**What you have to do**
Could every entry be set down once more, exactly as given?

**Records from a dataset**
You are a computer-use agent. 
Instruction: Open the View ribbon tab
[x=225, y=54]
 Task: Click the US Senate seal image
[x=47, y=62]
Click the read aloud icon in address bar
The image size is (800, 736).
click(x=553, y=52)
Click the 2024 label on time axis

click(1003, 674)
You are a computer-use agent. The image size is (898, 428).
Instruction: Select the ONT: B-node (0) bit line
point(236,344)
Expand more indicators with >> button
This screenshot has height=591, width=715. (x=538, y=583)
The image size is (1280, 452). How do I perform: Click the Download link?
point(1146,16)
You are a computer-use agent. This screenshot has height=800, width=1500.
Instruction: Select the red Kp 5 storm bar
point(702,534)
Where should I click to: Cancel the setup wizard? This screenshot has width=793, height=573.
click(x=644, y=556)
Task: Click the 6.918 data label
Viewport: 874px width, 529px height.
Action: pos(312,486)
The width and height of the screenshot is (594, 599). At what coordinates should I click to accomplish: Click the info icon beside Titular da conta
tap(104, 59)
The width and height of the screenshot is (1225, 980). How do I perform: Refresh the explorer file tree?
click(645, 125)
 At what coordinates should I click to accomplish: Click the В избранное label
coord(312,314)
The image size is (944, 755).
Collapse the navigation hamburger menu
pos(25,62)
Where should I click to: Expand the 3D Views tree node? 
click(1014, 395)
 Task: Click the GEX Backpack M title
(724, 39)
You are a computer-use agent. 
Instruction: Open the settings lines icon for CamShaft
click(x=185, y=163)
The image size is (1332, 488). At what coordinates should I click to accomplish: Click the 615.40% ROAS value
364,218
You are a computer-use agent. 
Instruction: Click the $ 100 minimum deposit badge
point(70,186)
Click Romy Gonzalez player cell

**Exercise output**
You are a computer-use agent. 
Instruction: Open the View ribbon tab
[x=225, y=54]
 Task: Click the US Senate seal image
[x=47, y=62]
Click the read aloud icon in address bar
The image size is (800, 736).
click(x=553, y=52)
Click the 2024 label on time axis

click(1003, 674)
You are a computer-use agent. The image size is (898, 428).
Instruction: Select the ONT: B-node (0) bit line
point(236,344)
Expand more indicators with >> button
This screenshot has height=591, width=715. (x=538, y=583)
The image size is (1280, 452). How do I perform: Click the Download link?
point(1146,16)
You are a computer-use agent. This screenshot has height=800, width=1500.
Instruction: Select the red Kp 5 storm bar
point(702,534)
Where should I click to: Cancel the setup wizard? This screenshot has width=793, height=573.
click(x=644, y=556)
Task: Click the 6.918 data label
Viewport: 874px width, 529px height.
Action: pos(312,486)
The width and height of the screenshot is (594, 599). At what coordinates should I click to accomplish: Click the info icon beside Titular da conta
tap(104, 59)
The width and height of the screenshot is (1225, 980). How do I perform: Refresh the explorer file tree?
click(645, 125)
 At what coordinates should I click to accomplish: Click the В избранное label
coord(312,314)
The image size is (944, 755).
Collapse the navigation hamburger menu
pos(25,62)
Where should I click to: Expand the 3D Views tree node? 
click(1014, 395)
 Task: Click the GEX Backpack M title
(724, 39)
You are a computer-use agent. 
Instruction: Open the settings lines icon for CamShaft
click(x=185, y=163)
The image size is (1332, 488). At what coordinates should I click to accomplish: Click the 615.40% ROAS value
364,218
You are a computer-use agent. 
Instruction: Click the $ 100 minimum deposit badge
point(70,186)
Click Romy Gonzalez player cell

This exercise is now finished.